A Argentina num terraço
por Bruno CarmeloO diretor Gustavo Taretto tem feito escolhas curiosas no cinema: além de criar longas-metragens a partir de seus próprios curtas, ele sente-se motivado por restrições autoimpostas. Em Medianeras - Buenos Aires na Era do Amor Virtual, tinha o desafio improvável de fazer uma comédia romântica na qual os protagonistas se encontrassem apenas na cena final. A missão foi cumprida. Em Las Insoladas, Taretto buscou criar um filme sobre a Argentina sem jamais sair do terraço de um prédio. Tarefa cumprida mais uma vez.
O filme mostra seis amigas ao longo de um único dia, tomando sol no topo de um prédio de Buenos Aires, na véspera de Ano Novo. Elas se conheceram na escola de dança, e devem fazer uma apresentação de salsa dentro de algumas horas. Preso a um único lugar, o diretor e roteirista apoia o filme nos diálogos, criando uma obra um tanto verborrágica. Fala-se do começo ao fim, algo incômodo, mas atenuado pelo bom humor e pelos embates bem construídos entre as mulheres.
Por mais que Taretto tente deslocar as suas personagens e criar ritmo – entre o chão de cimento e a piscina de armar, entre o outdoor e as colunas – Las Insoladas torna-se monótono em alguns momentos. A estrutura teatral é tão inusitada quanto repetitiva. Pelo menos, ao longo da narrativa, os diálogos melhoram e a personalidade das seis amigas se desenvolve de modo aprofundado. É interessante que Taretto coloque frente a frente uma sonhadora e uma realista, uma mística e uma cética, uma maliciosa e uma ingênua. A escolha pode ser didática, mas funciona no propósito reflexivo do conjunto.
De fato, os temas abordados justificam o investimento do diretor no projeto. Todas as questões urbanas da década de 90 são representadas ao longo da trama: as dificuldades financeiras na era da paridade forçada entre o peso e o dólar, a opressão feminina, a claustrofobia da metrópole e o fetichismo da alteridade – representado por Cuba, com ótimas piadas sobre a desinformação do Ocidente sobre o comunismo. O roteiro toca em dezenas de questões importantes, sem reduzir suas mulheres a objetos de desejo ou a figuras amorosas. Aliás, fala-se pouco sobre amor ou aparência, algo louvável em um filme com mulheres em papéis principais.
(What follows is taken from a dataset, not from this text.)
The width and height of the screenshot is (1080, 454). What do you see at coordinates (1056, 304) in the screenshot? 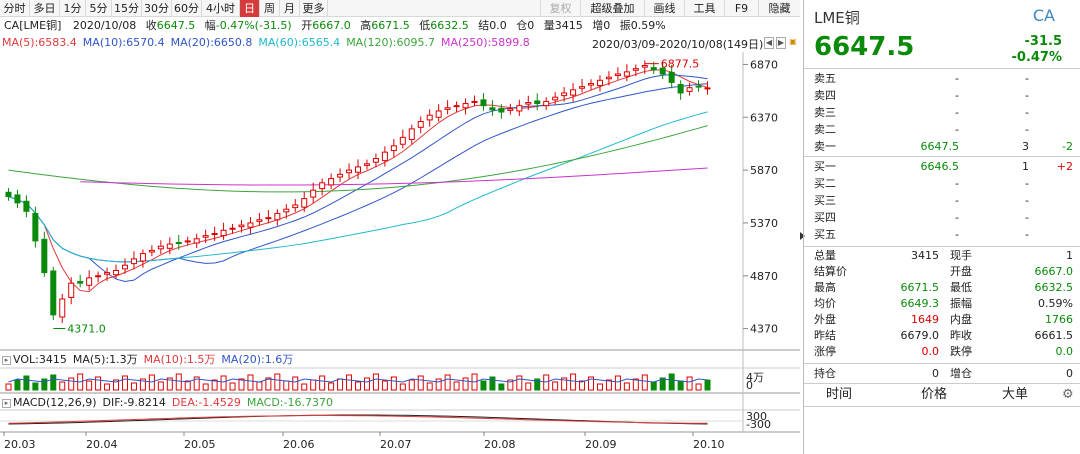
I see `stat-value: 0.59%` at bounding box center [1056, 304].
Se fosse um pouco mais longe em seus complexos temas, Las Insoladas seria uma obra realmente questionadora e ousada. Mas Taretto mantém as rédeas firmes no terreno do feel good movie, interrompendo a discussão cada vez que se torna séria demais. Nesses momentos, as palavras se silenciam, a imagem busca o colorido dos biquínis, a trilha de salsa cresce e ocupa o espaço sonoro (em volume ensurdecedor, diga-se de passagem) e a indicação da temperatura na tela ressalta que estamos, de fato, em um filme de verão sobre amigas se bronzeando juntas. O cineasta tenta navegar entre o terreno comercial e o circuito de arte, entre a diversão e a política. Conquista resultados razoáveis nos dois terrenos, sem investir a fundo nem em um, nem em outro.